• **What the task asks**: The lines to return are those from the line holding "The image size is (635, 423)." through the last line of the entries below, both included, written exactly and without pictures.

(Stored dataset items)

================

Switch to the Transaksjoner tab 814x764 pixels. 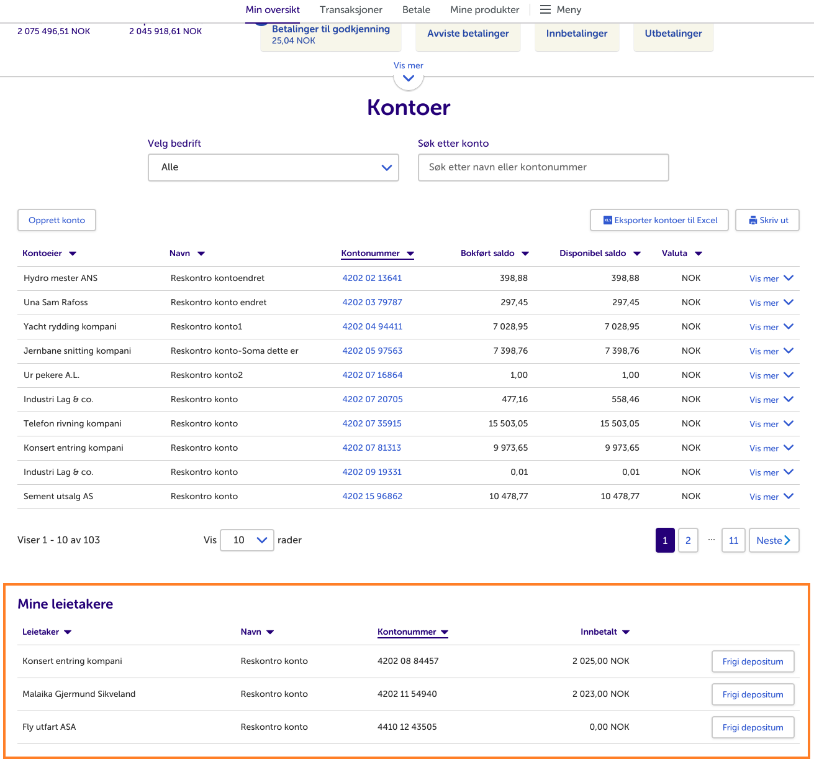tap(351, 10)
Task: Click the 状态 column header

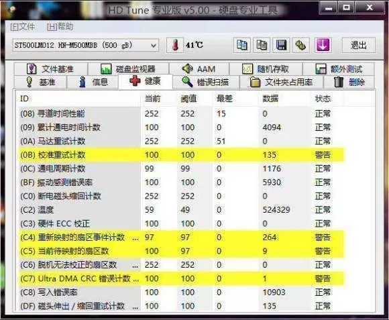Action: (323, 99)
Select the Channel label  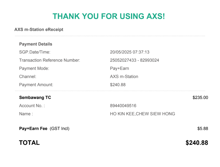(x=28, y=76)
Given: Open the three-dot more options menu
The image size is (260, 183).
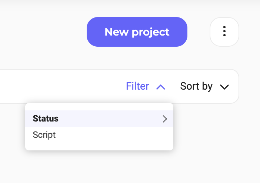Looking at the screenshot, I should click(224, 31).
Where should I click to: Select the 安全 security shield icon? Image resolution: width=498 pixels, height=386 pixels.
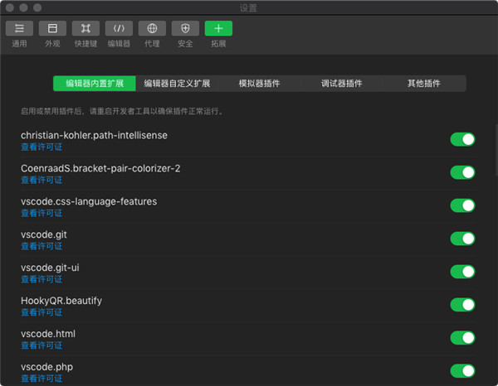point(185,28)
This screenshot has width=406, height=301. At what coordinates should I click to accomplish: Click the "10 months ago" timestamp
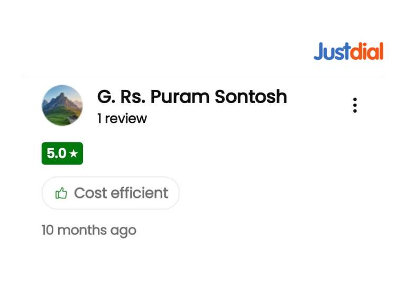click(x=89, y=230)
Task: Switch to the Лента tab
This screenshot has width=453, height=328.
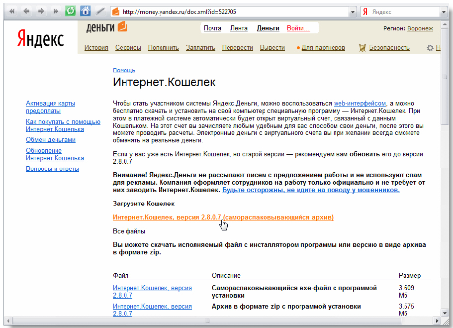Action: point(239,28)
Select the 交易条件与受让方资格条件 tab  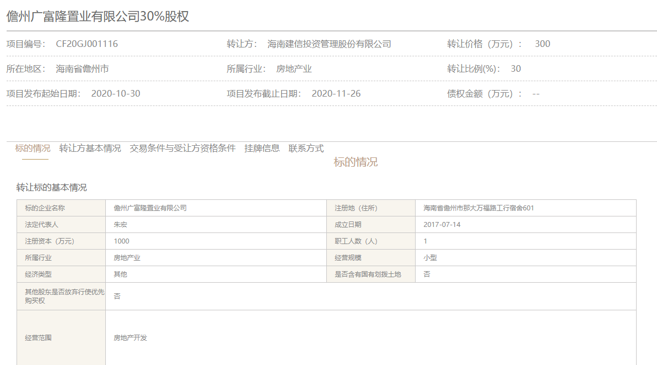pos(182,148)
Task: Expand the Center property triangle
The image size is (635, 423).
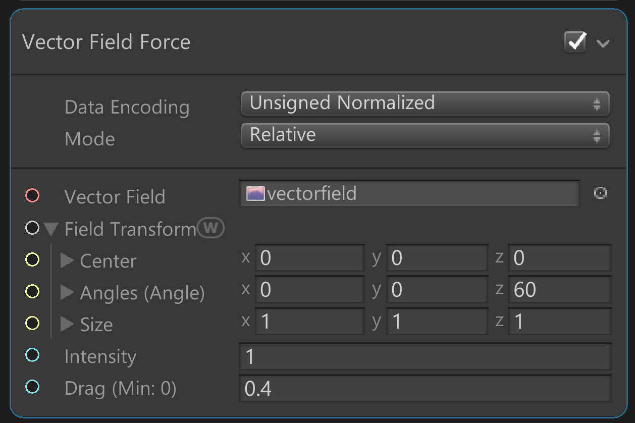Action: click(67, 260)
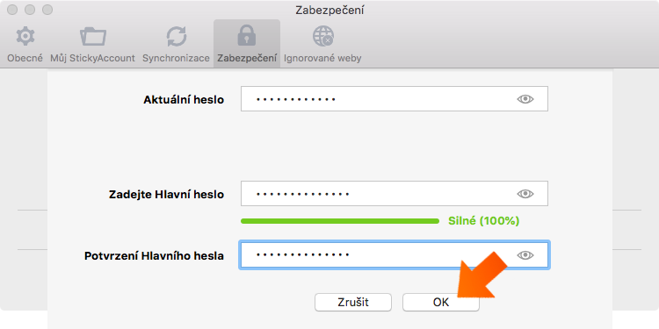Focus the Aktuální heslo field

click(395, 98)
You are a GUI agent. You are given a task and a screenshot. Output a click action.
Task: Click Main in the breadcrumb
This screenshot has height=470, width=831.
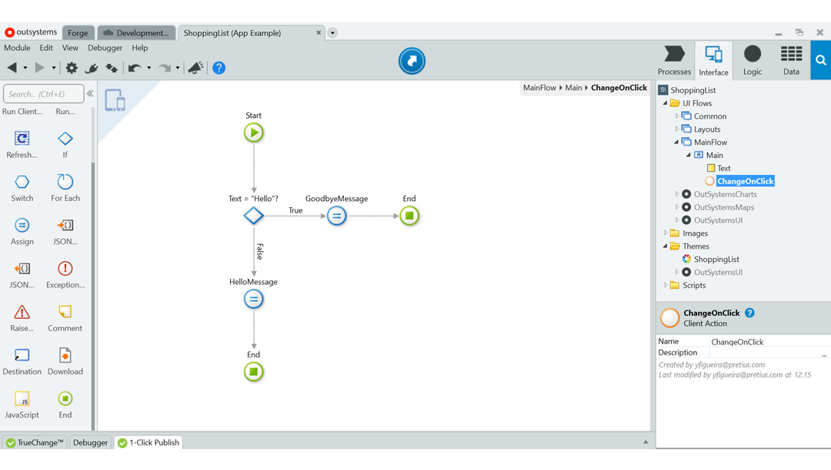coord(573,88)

================

• **Task result**:
The image size is (635, 423).
Action: click(67, 260)
Focus the Aktuální heslo field

click(395, 98)
You are a GUI agent. You are given a task and a screenshot. Output a click action.
Task: Click Main in the breadcrumb
This screenshot has height=470, width=831.
coord(573,88)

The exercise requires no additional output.